• WHAT IS EXPECTED: With the pictures left aside, write out exactly the lines of the listing below from the line with "The height and width of the screenshot is (276, 549)." to the line with "Click the 17:00 ~ 17:50 time text", both included, and only those.

• INPUT MATERIAL:
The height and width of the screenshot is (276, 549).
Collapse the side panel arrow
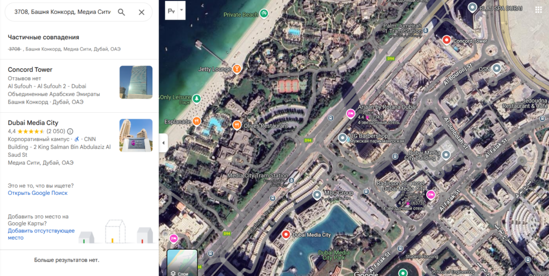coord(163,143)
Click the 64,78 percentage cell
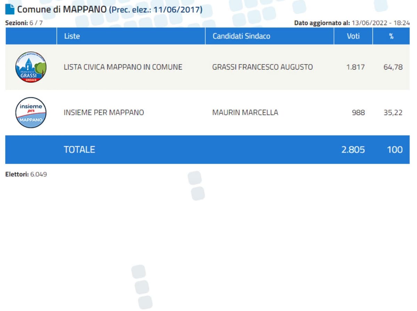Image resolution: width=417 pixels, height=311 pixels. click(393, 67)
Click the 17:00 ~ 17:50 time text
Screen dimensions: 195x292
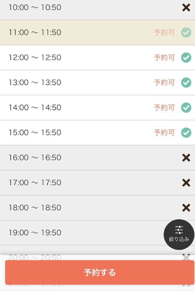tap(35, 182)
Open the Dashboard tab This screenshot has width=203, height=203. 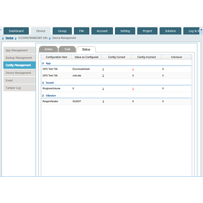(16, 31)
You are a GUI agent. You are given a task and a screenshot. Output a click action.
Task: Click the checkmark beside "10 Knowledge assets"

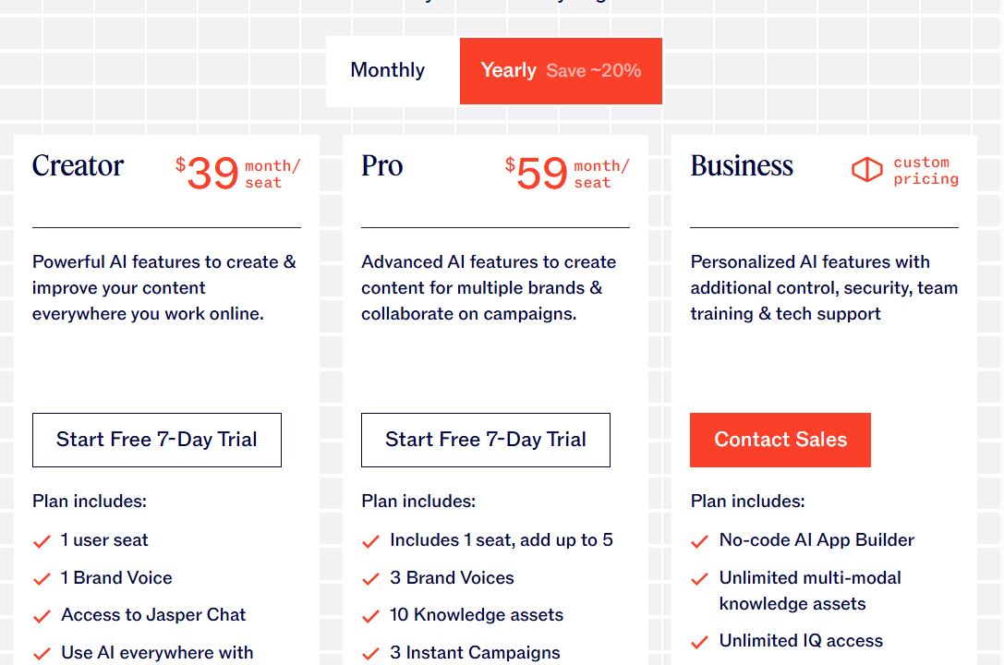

---

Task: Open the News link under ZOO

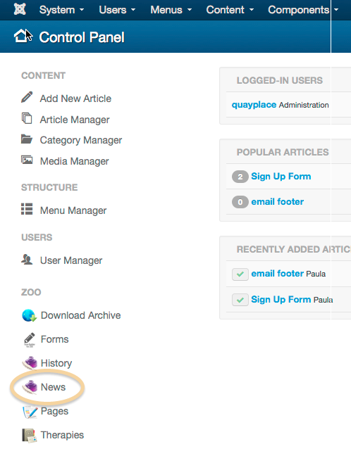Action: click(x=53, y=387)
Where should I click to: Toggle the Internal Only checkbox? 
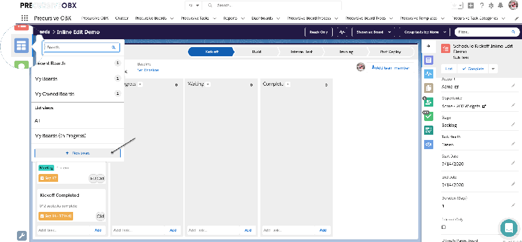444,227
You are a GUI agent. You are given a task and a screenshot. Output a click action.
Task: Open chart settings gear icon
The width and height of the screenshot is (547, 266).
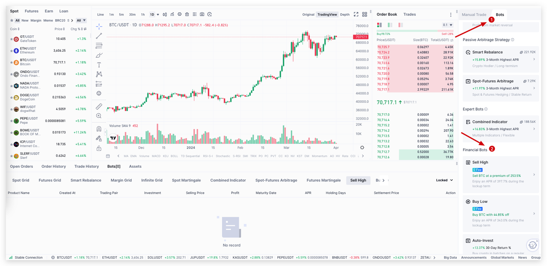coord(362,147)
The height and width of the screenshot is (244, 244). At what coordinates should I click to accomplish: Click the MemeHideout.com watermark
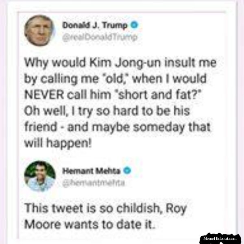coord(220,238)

• WRITTEN SOLUTION:
The height and width of the screenshot is (276, 549).
Collapse the side panel arrow
coord(163,143)
Click the 64,78 percentage cell
Image resolution: width=417 pixels, height=311 pixels. click(393, 67)
Click the 17:00 ~ 17:50 time text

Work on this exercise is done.